Auch ohne die existenzbedrohliche Situation durch den Corona-Stillstand kämpfen die Franks, wie viele Artistenfamilien, um das Überleben ihres Zirkusunternehmens – 52 Wochen im Jahr ein ausgesprochen hartes Brot. Außerhalb der Kinderzirkus-Projekte, die bereits seit 1990 ein wichtiges Standbein darstellen, präsentieren die Franks ihre eigene kleine, aber feine Zirkusshow – unter dem Titel „Zirkus Roberto Showpalast“, hatten sie ihr Zelt dieses Jahr bereits in Bogenhausen, Harlaching und Aubing aufgeschlagen.

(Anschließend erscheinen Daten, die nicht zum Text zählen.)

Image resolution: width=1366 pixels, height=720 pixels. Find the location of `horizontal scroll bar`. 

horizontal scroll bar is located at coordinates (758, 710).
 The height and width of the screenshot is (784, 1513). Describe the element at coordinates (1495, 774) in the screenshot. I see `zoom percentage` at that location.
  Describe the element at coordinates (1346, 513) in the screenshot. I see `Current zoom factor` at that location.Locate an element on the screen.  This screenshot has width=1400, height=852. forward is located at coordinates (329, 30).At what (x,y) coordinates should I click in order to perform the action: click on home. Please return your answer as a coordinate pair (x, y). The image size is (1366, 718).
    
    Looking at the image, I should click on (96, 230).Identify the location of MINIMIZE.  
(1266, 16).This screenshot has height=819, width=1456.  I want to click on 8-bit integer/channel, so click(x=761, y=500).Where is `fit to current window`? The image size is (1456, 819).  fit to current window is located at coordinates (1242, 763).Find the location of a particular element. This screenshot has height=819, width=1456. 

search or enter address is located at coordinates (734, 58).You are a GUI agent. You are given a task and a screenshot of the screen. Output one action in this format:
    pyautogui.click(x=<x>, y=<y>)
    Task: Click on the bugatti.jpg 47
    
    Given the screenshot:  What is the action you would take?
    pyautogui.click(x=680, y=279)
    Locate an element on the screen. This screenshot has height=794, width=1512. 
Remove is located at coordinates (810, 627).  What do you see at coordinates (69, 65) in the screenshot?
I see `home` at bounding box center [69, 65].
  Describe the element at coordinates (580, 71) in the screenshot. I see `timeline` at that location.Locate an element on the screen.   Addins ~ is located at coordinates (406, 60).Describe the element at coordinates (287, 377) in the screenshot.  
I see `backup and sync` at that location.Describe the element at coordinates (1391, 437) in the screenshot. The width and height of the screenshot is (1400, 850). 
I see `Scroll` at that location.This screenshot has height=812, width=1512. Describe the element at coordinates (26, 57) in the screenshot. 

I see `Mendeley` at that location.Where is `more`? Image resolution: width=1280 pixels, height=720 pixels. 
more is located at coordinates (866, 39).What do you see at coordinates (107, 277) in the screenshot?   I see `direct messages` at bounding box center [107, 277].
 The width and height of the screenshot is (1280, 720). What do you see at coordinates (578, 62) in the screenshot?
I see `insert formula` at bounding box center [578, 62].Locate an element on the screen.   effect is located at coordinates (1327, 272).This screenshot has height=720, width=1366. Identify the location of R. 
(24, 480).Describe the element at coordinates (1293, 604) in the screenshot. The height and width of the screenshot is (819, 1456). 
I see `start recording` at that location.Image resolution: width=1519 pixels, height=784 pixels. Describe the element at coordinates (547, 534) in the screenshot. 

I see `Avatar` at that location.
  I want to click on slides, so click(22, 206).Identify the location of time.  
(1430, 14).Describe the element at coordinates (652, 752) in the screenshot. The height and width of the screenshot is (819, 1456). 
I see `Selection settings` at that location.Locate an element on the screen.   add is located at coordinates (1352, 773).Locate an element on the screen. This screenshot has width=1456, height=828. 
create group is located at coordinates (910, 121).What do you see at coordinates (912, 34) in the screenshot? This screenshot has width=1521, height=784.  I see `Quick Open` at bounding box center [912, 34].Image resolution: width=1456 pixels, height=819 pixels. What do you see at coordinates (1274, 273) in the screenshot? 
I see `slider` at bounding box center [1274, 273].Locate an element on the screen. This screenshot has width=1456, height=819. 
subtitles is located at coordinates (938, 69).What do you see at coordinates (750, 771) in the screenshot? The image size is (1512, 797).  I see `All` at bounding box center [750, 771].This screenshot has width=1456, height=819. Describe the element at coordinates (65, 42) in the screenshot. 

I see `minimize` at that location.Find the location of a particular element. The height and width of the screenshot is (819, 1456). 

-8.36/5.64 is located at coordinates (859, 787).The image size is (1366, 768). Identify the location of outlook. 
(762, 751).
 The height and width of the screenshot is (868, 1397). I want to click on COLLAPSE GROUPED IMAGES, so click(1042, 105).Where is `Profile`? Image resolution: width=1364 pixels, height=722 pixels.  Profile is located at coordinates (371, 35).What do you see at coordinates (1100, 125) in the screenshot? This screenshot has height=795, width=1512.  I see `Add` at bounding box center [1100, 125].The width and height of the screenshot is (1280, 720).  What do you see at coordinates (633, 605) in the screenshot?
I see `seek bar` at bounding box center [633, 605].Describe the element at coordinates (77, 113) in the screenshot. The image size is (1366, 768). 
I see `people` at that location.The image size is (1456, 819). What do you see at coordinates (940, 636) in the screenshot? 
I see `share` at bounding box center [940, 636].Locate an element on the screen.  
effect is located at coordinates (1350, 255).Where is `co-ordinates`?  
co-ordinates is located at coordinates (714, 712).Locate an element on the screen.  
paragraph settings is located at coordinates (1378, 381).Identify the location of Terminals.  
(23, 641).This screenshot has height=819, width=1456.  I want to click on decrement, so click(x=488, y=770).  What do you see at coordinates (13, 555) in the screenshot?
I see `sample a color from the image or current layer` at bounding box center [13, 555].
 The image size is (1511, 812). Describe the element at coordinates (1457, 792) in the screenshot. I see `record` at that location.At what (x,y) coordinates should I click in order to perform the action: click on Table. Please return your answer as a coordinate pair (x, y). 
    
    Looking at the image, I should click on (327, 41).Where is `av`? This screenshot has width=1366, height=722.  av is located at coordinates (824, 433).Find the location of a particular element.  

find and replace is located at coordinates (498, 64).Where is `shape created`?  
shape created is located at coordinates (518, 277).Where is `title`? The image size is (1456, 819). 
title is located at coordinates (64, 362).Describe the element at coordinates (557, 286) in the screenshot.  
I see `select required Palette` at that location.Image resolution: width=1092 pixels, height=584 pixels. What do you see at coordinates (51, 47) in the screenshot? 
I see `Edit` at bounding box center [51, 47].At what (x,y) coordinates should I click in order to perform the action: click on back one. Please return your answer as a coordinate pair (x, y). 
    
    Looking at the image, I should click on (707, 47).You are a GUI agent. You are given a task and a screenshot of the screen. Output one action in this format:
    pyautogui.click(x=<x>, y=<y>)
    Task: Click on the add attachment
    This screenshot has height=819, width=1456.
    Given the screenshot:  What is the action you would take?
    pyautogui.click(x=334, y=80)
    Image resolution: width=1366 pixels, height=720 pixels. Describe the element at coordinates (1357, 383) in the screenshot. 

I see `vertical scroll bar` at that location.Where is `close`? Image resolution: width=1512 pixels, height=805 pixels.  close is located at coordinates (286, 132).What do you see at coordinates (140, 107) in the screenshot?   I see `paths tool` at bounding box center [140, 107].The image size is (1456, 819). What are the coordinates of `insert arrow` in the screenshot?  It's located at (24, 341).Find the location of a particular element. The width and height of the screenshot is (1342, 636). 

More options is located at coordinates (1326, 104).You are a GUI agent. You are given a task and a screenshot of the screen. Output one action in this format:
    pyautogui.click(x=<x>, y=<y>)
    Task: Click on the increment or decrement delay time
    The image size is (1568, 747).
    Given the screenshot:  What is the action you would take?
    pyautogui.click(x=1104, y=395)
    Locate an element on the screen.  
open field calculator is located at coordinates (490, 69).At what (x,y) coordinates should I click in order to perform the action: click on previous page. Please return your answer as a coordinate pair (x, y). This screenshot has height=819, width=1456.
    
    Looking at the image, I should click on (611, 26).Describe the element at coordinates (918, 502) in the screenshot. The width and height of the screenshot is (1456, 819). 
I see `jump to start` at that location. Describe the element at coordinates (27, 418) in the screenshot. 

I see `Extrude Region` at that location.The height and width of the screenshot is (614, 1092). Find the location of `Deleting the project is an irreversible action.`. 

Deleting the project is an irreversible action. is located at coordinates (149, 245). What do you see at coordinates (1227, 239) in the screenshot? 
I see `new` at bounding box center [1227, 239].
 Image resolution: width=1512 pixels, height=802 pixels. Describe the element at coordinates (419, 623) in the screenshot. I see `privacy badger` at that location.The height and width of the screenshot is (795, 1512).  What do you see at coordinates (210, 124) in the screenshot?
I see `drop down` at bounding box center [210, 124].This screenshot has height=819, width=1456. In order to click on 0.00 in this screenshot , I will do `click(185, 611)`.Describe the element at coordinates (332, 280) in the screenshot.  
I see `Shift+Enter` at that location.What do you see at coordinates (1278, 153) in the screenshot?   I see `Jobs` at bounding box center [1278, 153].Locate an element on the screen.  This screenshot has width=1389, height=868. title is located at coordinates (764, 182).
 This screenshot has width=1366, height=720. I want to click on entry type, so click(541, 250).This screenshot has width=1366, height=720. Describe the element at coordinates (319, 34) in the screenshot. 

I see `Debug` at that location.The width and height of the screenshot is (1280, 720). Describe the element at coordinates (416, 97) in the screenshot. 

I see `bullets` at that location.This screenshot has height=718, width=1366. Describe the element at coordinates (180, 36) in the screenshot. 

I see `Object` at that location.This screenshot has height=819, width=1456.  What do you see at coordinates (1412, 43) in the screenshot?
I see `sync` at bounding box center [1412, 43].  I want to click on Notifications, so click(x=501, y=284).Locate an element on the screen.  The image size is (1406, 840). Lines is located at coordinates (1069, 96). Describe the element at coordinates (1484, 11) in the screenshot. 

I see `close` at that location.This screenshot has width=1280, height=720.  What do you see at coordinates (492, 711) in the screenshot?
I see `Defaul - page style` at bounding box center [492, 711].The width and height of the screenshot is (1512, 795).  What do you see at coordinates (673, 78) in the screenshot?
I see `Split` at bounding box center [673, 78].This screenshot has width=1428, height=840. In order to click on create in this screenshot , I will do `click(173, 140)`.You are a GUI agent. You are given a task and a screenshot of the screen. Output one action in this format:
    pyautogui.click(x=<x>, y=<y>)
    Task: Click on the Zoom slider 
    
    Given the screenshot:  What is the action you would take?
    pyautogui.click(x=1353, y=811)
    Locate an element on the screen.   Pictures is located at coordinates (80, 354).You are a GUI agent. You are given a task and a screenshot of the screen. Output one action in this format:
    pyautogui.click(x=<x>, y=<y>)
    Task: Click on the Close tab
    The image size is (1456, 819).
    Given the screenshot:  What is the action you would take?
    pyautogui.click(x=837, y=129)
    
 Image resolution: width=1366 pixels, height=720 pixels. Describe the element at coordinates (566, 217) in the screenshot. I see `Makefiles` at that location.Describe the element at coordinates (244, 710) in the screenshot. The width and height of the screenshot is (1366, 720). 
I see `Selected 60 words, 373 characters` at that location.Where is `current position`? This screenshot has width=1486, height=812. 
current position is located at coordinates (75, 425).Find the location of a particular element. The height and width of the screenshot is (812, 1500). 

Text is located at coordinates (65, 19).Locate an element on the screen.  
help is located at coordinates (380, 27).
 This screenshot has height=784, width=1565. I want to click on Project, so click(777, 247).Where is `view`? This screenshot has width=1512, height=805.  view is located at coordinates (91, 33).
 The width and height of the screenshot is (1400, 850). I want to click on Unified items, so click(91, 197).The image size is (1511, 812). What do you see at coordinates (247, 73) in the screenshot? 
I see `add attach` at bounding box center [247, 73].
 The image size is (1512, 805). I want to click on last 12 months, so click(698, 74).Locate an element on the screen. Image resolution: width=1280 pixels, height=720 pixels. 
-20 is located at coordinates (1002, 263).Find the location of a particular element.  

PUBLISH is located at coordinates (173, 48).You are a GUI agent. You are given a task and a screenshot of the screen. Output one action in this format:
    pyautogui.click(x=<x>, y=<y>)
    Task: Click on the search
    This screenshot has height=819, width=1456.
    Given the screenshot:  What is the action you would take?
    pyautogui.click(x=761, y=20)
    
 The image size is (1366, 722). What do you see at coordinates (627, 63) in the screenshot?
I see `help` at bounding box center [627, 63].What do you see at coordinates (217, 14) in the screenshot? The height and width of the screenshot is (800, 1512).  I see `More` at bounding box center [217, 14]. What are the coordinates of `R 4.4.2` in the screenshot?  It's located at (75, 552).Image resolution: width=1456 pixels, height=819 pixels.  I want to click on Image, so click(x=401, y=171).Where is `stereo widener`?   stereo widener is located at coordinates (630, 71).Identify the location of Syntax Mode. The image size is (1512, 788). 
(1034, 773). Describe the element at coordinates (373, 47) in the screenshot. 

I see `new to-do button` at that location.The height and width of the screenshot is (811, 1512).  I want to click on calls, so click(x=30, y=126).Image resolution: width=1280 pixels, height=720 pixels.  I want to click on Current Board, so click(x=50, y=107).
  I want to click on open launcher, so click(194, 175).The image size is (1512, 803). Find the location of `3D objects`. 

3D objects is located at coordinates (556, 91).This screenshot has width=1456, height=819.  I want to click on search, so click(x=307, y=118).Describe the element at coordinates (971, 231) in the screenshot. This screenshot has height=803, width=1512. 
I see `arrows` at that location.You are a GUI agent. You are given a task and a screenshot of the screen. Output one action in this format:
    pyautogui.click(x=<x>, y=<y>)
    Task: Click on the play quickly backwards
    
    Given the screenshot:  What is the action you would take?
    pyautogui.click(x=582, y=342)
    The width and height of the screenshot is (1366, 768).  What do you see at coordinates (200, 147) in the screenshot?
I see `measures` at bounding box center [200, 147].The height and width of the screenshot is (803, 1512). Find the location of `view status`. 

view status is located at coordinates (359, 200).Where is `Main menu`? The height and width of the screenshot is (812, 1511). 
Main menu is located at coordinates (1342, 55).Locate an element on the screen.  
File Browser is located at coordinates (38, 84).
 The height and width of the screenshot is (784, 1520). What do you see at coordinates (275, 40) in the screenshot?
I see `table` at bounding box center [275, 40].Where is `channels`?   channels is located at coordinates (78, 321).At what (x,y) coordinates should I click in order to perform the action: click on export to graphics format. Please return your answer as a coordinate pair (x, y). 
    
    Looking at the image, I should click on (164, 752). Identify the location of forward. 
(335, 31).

Neun Personen und drei Generationen – vom einmonatigen Säugling bis zu den Großeltern Renee und Anna (beide Mitte 60) – gehören zur Zirkusfamilie Frank, darunter zwei behinderte Söhne. André ist von Geburt an auf den Rollstuhl angewiesen, und Joe seit einem Reitunfall ebenfalls gehandicapt. Beide sind auf die tägliche Unterstützung ihrer Eltern angewiesen.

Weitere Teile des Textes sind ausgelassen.